**Exercise description**
Output each entry exactly as written.
Record set section start
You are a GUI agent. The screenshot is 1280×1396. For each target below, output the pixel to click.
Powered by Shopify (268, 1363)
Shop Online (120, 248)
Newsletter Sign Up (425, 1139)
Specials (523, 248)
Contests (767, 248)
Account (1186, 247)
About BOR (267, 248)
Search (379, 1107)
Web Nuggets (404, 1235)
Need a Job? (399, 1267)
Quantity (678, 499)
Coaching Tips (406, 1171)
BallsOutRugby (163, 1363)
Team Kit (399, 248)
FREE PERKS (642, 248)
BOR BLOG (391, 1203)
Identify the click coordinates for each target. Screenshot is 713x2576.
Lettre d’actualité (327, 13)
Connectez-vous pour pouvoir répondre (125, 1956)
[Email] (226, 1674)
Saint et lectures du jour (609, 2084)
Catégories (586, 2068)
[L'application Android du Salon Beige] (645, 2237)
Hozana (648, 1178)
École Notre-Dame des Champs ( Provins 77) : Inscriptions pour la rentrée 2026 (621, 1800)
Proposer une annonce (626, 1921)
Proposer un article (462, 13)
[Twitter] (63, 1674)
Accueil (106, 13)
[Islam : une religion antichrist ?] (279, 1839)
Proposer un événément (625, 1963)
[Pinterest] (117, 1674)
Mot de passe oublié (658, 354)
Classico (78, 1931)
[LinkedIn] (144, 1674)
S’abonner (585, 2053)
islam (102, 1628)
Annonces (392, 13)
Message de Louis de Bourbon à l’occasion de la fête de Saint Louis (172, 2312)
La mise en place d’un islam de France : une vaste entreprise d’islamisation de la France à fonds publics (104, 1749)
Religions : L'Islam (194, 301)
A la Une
Record set section end
**Task solution**
You are a GUI agent. The screenshot is 1280×1396. For each target below, output the pixel to click.
Powered by Shopify (268, 1363)
Shop Online (120, 248)
Newsletter Sign Up (425, 1139)
Specials (523, 248)
Contests (767, 248)
Account (1186, 247)
About BOR (267, 248)
Search (379, 1107)
Web Nuggets (404, 1235)
Need a Job? (399, 1267)
Quantity (678, 499)
Coaching Tips (406, 1171)
BallsOutRugby (163, 1363)
Team Kit (399, 248)
FREE PERKS (642, 248)
BOR BLOG (391, 1203)
Identify the click coordinates for each target. Screenshot is 713x2576.
Lettre d’actualité (327, 13)
Connectez-vous pour pouvoir répondre (125, 1956)
[Email] (226, 1674)
Saint et lectures du jour (609, 2084)
Catégories (586, 2068)
[L'application Android du Salon Beige] (645, 2237)
Hozana (648, 1178)
École Notre-Dame des Champs ( Provins 77) : Inscriptions pour la rentrée 2026 (621, 1800)
Proposer une annonce (626, 1921)
Proposer un article (462, 13)
[Twitter] (63, 1674)
Accueil (106, 13)
[Islam : une religion antichrist ?] (279, 1839)
Proposer un événément (625, 1963)
[Pinterest] (117, 1674)
Mot de passe oublié (658, 354)
Classico (78, 1931)
[LinkedIn] (144, 1674)
S’abonner (585, 2053)
islam (102, 1628)
Annonces (392, 13)
Message de Louis de Bourbon à l’occasion de la fête de Saint Louis (172, 2312)
La mise en place d’un islam de France : une vaste entreprise d’islamisation de la France à fonds publics (104, 1749)
Religions : L'Islam (194, 301)
A la Une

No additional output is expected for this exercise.